I've tried to make Chinese Baozi a couple of times now together with my girlfriend, who is half-chinese and knows the dish from her mother. We tried them according to various recipes, and in our latest attempt I even tried to pour all my knowledge about bread and pizza crust in -- without any success.

I have tried plain white-flour-yeast doughs with a quick proofing, as well as an elaborate dough made from 3 different flours (German type 405, 650 and 1050) with additional flour-gluten, barley malt syrup for additional amylase, as well as making a "Poolish"-style starter overnight and properly kneading, stretch-folding and resting the dough.

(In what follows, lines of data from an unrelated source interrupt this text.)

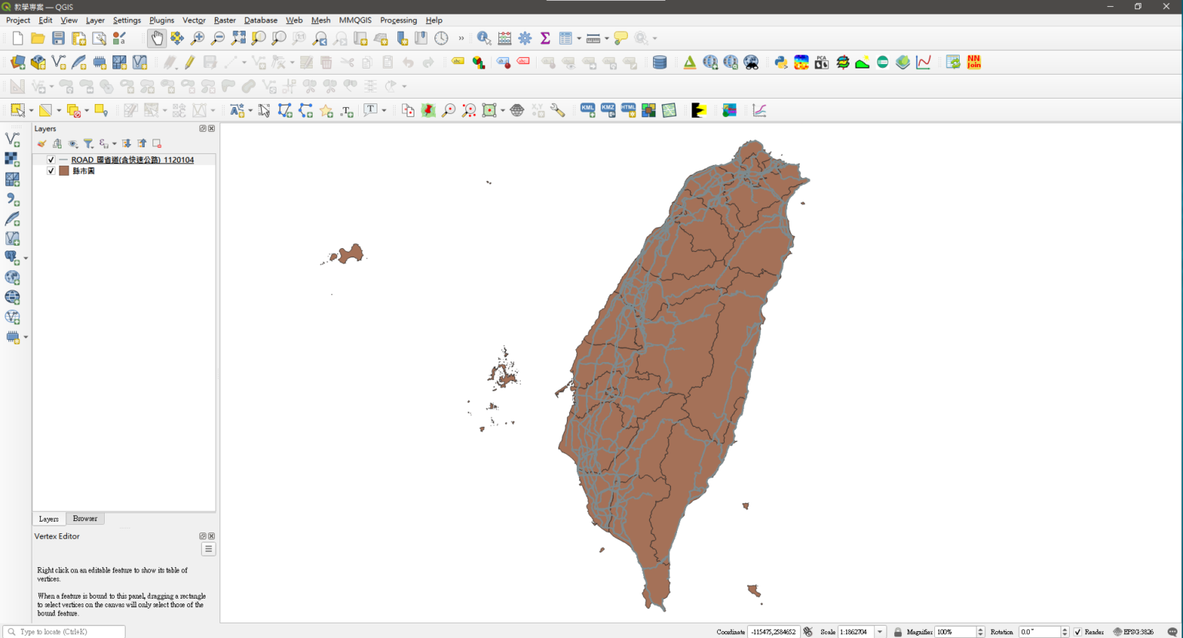This screenshot has width=1183, height=638.
Task: Click the NN Join plugin icon
Action: coord(974,62)
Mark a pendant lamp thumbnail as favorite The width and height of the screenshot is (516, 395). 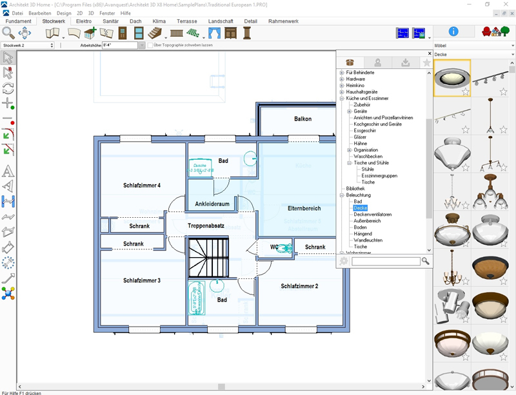(x=502, y=130)
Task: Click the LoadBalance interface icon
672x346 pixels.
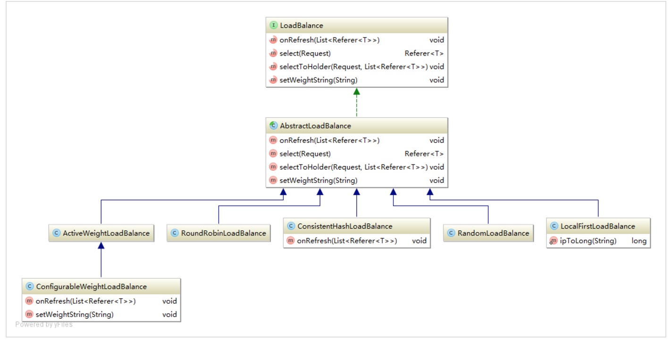Action: pos(273,25)
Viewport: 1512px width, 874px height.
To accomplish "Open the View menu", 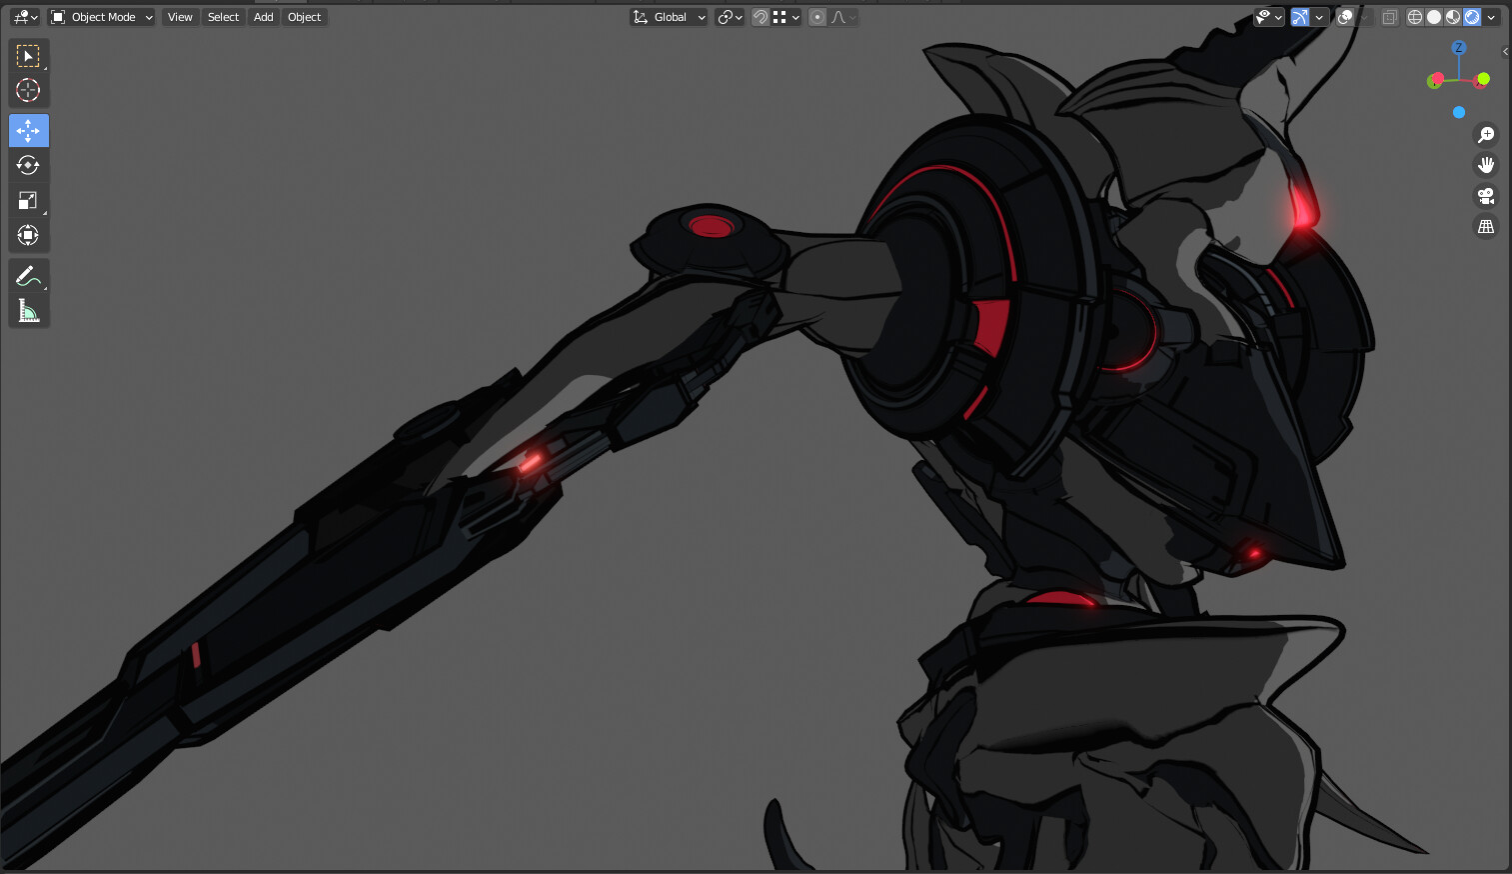I will 180,17.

After filling the dough, we rest them for a small while (~10-15min), and then place them into the [hot,cold] pots with water onto the steaming trays (laid out with fine cheesecloth, to let through steam but prevent sticking), and steam them for 15min. We tried preheated (already steaming) pot, cool pot, then heat up when the buns are in. We tried shorter steaming (raw filling) or longer (after too long steaming they start to shrink) -- no success either. Following we tried lifting the lid instantly, or letting them cool over the course of ~10min, at the end of which I would open the lid very, very slowly.

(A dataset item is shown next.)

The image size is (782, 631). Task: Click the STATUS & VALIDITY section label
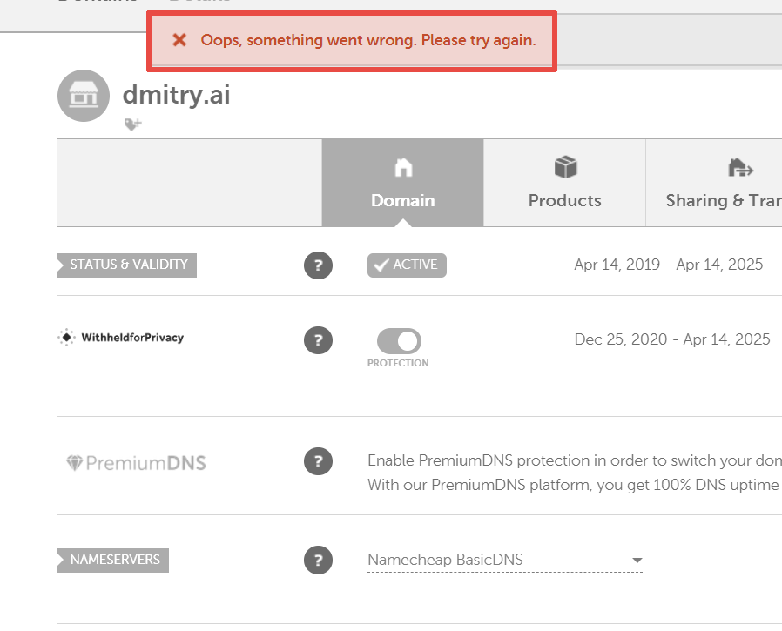(x=128, y=265)
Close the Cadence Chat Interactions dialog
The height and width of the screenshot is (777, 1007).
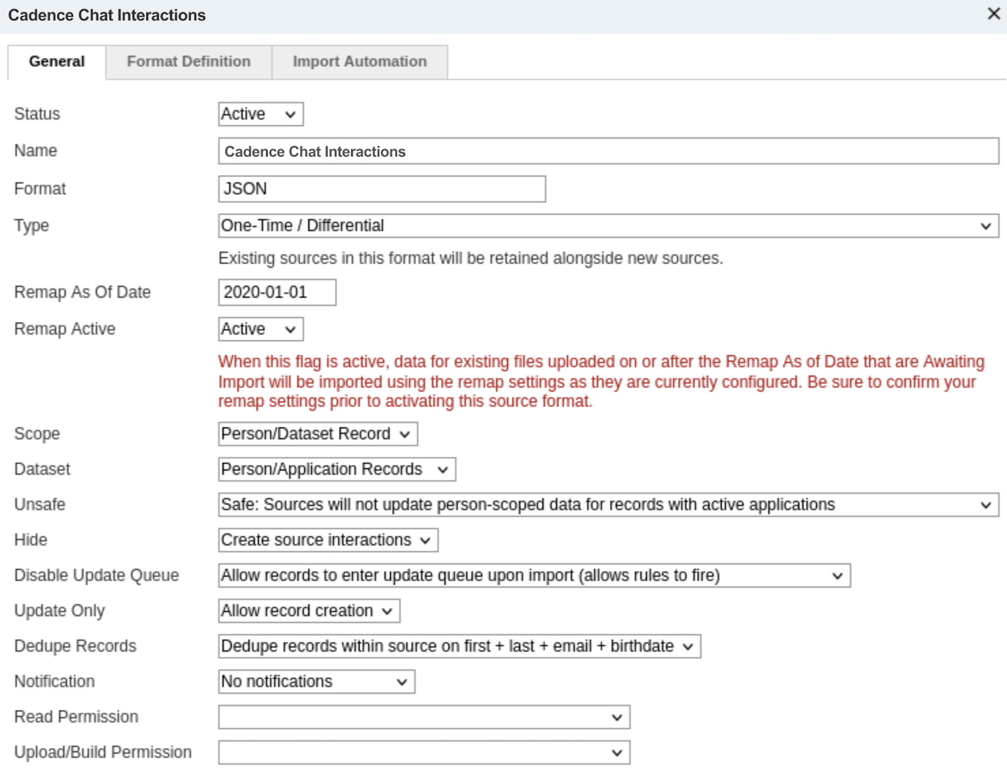993,14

The End-Result is always that the Baozi shrink heavily and quickly develop a hardish skin. Upon biting them the dough doesn't feel light and airy anymore, but only slightly airy with a "short crumb", much like German pretzel dough would inside...

What could be the cause of our problems? Thank you for any suggestions!

1 Answer 1


Nebuk, I, too, had labored over baozi many a time, only to have them fall flat. After much searching, I came to Andrew Nguyen (who has since answered many more of my questions regarding Asian cuisines) for the answer. Check out this article by her from the LA Times.

She addresses your problem specifically:

The problem arises when the dough is stuffed to make filled buns. Whether the filling is raw or cooked, it introduces moisture into the bun during steaming and can cause the dough to cave in or wrinkle after cooking. Imagine my devastation on the occasions when that happened after hours of working and waiting.

She offers advice on how to prevent this:

At the end of the day, the best and easiest bao dough is simply made by stirring together these readily available ingredients: moderate gluten all-purpose flour from the supermarket, instant (fast-acting) yeast, baking powder, canola oil, sugar and water. I often knead by hand, but when I feel lazy, I let the food processor do the work. Regardless of method, the result is fabulous...The key is having a little fat and combining yeast with baking powder in a balanced proportion. As biochemist and acclaimed author Shirley Corriher explains in "Cookwise," working in a small amount of fat tenderizes and enables bread dough to hold gas bubbles well. That lightens the dough, she says, as does employing a two-pronged approach to leavening.

The two-pronged approach to leavening here being the use of both yeast and baking powder.